To do: Return all the entries. Match them word for word.

Excerpted data:
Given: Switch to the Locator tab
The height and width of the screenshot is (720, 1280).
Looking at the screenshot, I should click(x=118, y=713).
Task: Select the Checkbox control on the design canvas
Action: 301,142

Expected output:
Given: Switch to the Locator tab
The height and width of the screenshot is (720, 1280).
Looking at the screenshot, I should click(x=118, y=713).
Task: Select the Checkbox control on the design canvas
Action: 301,142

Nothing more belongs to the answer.